Think about it – do you really believe that by arguing, you’re going to prove your point to anyone? Or did you just lose control during the argument, forget your intentions and just go on ‘auto pilot’ wanting to win?
When the ego is involved, you can’t show people anything. You can’t help them. People feel judged, and no one likes to be judged. Once upon a time you used to eat meat and dairy to.(maybe not all that long ago). You were probably aware that the veganism existed but that wasn’t enough to quit eating meat, eggs or ice cream.
You know that you’re ready to learn new information when something resonates inside of you, and you decide to make changes. The negative vibes in an argument about veganism will never make other people resonate with what you say.
So how do you know when someone is ready to take on this information? I will illustrate it with a real life example about two of my friends – Kelly and Tom.
Kelly had an issue with her skin and couldn’t figure out what was causing it. She visited numerous doctors, did allergy tests, etc. The only solution that the doctor gave her was either to start taking hormones or antibiotics (very “wise” solution, isn’t it?).
Kelly ate meat and dairy, and lots of cooked food. I had a feeling that if she changed her diet, cut the processed food and dairy, increased fruit and vegie intake, and reduced meat to one day per week, her skin would greatly improve. However, she said that she would never stop eating meat, cheese, or milk in her coffee. “We live only once and should enjoy ourselves as much as possible.” I realised she wasn’t open to new information, so I didn’t force it. She was tolerant with me ordering weird side dishes when eating out, so was I tolerant to her dietary choices.

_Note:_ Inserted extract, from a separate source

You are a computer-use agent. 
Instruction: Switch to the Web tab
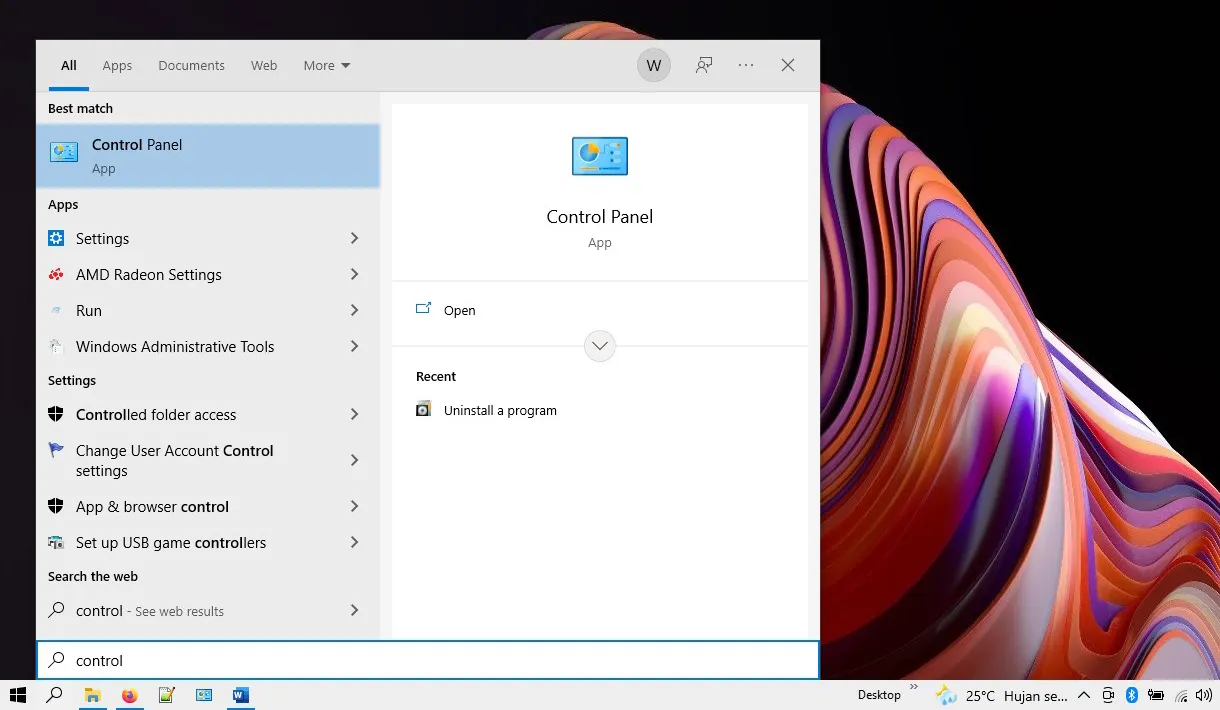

I later lent her a book about the “Raw Vegan Diet”, but she returned it without finishing it. No problem Kelly, I understand, you’re not ready. It doesn’t affect our friendship.
My friend Tom is a passionate food lover. He loves going to fine restaurants and taking cooking classes from the top chefs. He even travelled to UK to take a course with Jamie Oliver. I remember his surprised eyes when I first made dinner and told him that everything was raw! Tom was enjoying the tastes and textures of unusual dishes and kept asking questions. Now every time he comes for dinner I try to make something delicious and vegan. I talk about the benefits of living foods, fresh fruits and vegies and he has started eating more of those! I didn’t scare him with the meat industry facts straight away, but the more information he asked, the more I shared. Lately he’s been asking whether I could lend him a copy of ‘The China Study’ and whether I could give him some raw recipes!
The last example is my boyfriend. He is the most open minded person in the world. He has been with me on my raw food journey since the beginning and has been eating tons of fruit and veggies with me. However, he does eat meat once in a while. But that’s OK. Look at the fact that he used to eat meat three times a day, 7 days a week, and now it’s only once a month. Who am I to judge him or criticize him for his own beliefs? I’m here only to educate and leave space for personal choices. As you can see, this method has really worked.
Would Kelly, Tom or my partner go vegan if I told them to straight away? I don’t think so. Perhaps I would lose two of my dearest friends and my soul-mate. Some vegans will tell you that you need to tell the truth to everyone you meet whether they’re ready or not. Why? If they’re not ready, they won’t change. By ending the relationship with them you’ll eliminate the opportunity to be a good example, share useful information and have a positive influence on their health in the future. Why would you take this opportunity away from them?
Don’t judge those who are eating meat or dairy. Understand them. Feel compassion for them. You’ve probably been there before (ate meat, cheese, etc.) Only by understanding them, being a great role model and showing your love, can you educate them, reach their hearts and make a difference.
You can’t change the whole world. But you can start with yourself. A good example is contagious. As Mahatma Ghandi once said: “Be the change you want to see in the world”.